Re: [PATCH 4/5] shrink-wrap: Shrink-wrapping for separate components

public inbox for gcc-patches@gcc.gnu.org
 help / color / mirror / Atom feed

From: Jeff Law <law@redhat.com>
To: Segher Boessenkool <segher@kernel.crashing.org>, gcc-patches@gcc.gnu.org
Cc: dje.gcc@gmail.com
Subject: Re: [PATCH 4/5] shrink-wrap: Shrink-wrapping for separate components
Date: Tue, 27 Sep 2016 21:25:00 -0000	[thread overview]
Message-ID: <cf28e01b-eb41-acfd-8d4b-7cc724006054@redhat.com> (raw)
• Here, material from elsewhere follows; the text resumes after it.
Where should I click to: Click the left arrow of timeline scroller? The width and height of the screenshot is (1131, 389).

In-Reply-To: <cd8a358e576756d1611ca2d7862d4c718ded8bf5.1474616087.git.segher@kernel.crashing.org>

On 09/23/2016 02:21 AM, Segher Boessenkool wrote:
> Deciding what blocks should run with a certain component active so that
> the total cost of executing the prologues (and epilogues) is optimal, is
> not a computationally feasible problem.  Instead, for each basic block,
> we estimate the cost of putting a prologue right before the block, and
> if that is cheaper than the total cost of putting prologues optimally
> (according to the estimated cost) in the dominator subtrees strictly
> dominated by this first block, place it at the first block instead.
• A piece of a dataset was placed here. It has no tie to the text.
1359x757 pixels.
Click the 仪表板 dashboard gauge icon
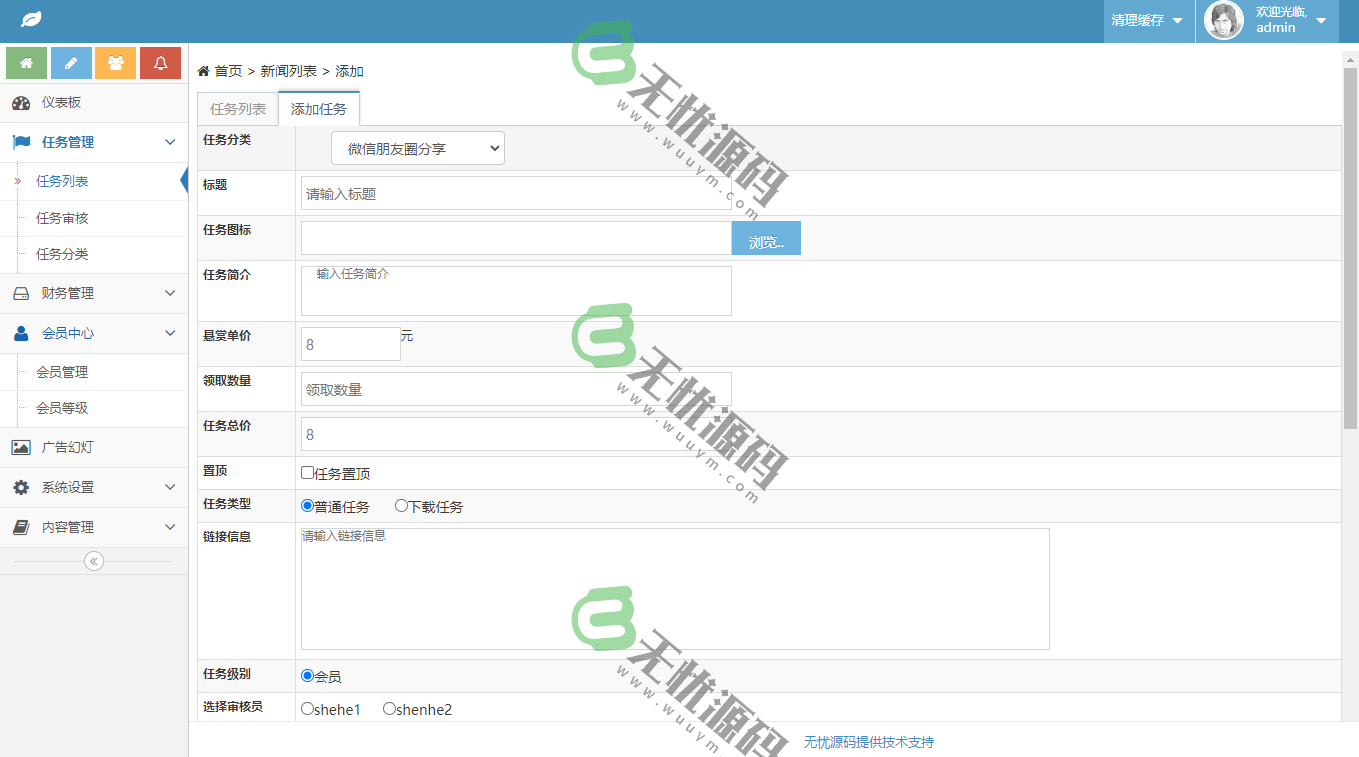(x=22, y=103)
> This simple procedure places the components optimally for any dominator
> sub tree where the root node's cost does not depend on anything outside
> its subtree.
>
> The cost is the execution frequency of all edges into the block coming
> from blocks that do not have this component active.  The estimated cost
> is the execution frequency of the block, minus the execution frequency
> of any backedges (which by definition are coming from subtrees, so if
> the "head" block gets a prologue, the source block of any backedge has
> that component active as well).
>
> Currently, the epilogues are placed as late as possible, given the
> constraints.  This does not matter for execution cost, but we could
> save a little bit of code size by placing the epilogues in a smarter
> way.  This is a possible future optimisation.
>
> Now all that is left is inserting prologues and epilogues on all edges
> that jump into resp. out of the "active" set of blocks.  Often we need
> to insert some components' prologues (or epilogues) on all edges into
> (or out of) a block.  In theory cross-jumping can unify all such, but
> in practice that often fails; besides, that is a lot of work.  So in
> this case we insert the prologue and epilogue components at the "head"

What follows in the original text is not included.